====== PROVIDED PASSAGE

Figure 11-8: Host PC software architecture for SideShow.
The gadget writer writes to a simple SideShow client application programming interface (API) that we defined. The API includes methods to send information and notifications to the devices and to receive events from the devices. The API abstracts the specifics of the devices and the underlying communication mechanisms. A separate system data provider sends PC state information to the device, such as time, battery state, and network connectivity. The SideShow Control Panel (on Vista) provides the UI to configure which gadgets send information to which SideShow devices.
Because Microsoft does not actually produce the final shipping hardware-that is the role of the ODM-we instead produced a reference design. ODMs are free to copy this design directly, modify it according to their needs, or completely design their implementation from scratch. Figure 11-9 depicts the hardware reference design we felt best represented the required capabilities of the SideShow device, maximized battery life, and minimized part costs.
Figure 11-9: Microsoft's hardware reference design.

============
====== MATERIAL

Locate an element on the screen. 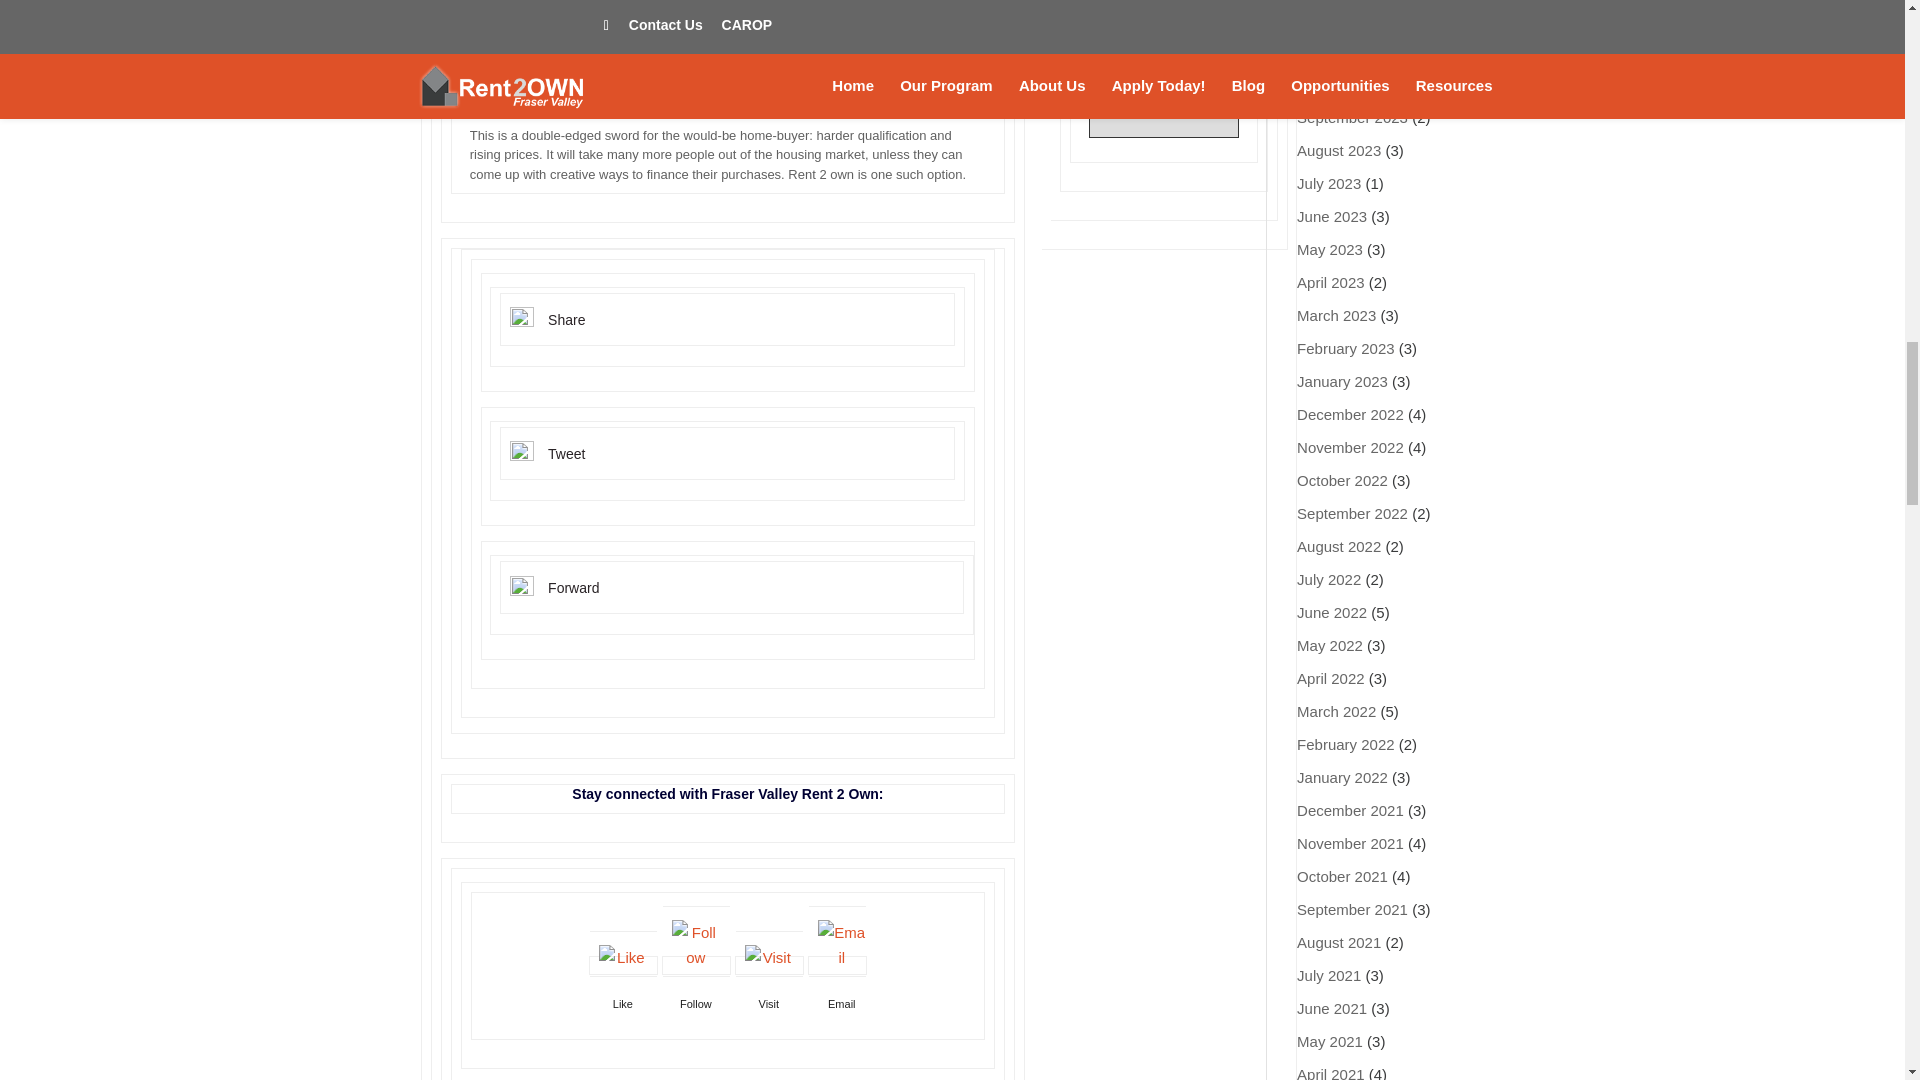 The height and width of the screenshot is (1080, 1920). Email is located at coordinates (842, 1003).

============

### [WHAT THE TASK ASKS]
Pick up the text on SideShow's software and hardware design after its last line and carry it forward. The listing isn't needed for this.

### [WRITTEN ANSWER]
The driving force behind our decision to go with the .NET Micro Framework was hardware cost. Computer manufacturers are very cost-sensitive, so the device would have to be inexpensive for them to build it into a laptop. We needed an operating system that could run on a low-cost processor with minimal hardware resources. Microsoft couldn't very well use a third-party operating system, and Windows Embedded CE was a little bit overpowered for our needs. It had to be a very low-power device as well so that it could run for days without draining the host PC battery. And, of course, we wanted to spend the majority of our time focused on application development, so using familiar .NET technologies was a great bonus.
Figure 11-10 depicts the software architecture we built on top of the .NET Micro Framework.
Figure 11-10: SideShow device software architecture.
It should be evident from the diagram in Figure 11-10 that quite a few sophisticated components were developed within the .NET Micro Framework environment to enable the Windows SideShow application.
One of the biggest challenges the team faced was the creation of a custom, theme-able UI shell that received eXtensible Markup Language (XML)-based layout and interaction definitions, and a data-driven update interface and messaging system with the PC. Figure 11-11 shows the basic elements of this shell UI.
Figure 11-11: Microsoft's hardware reference design showing the user interface.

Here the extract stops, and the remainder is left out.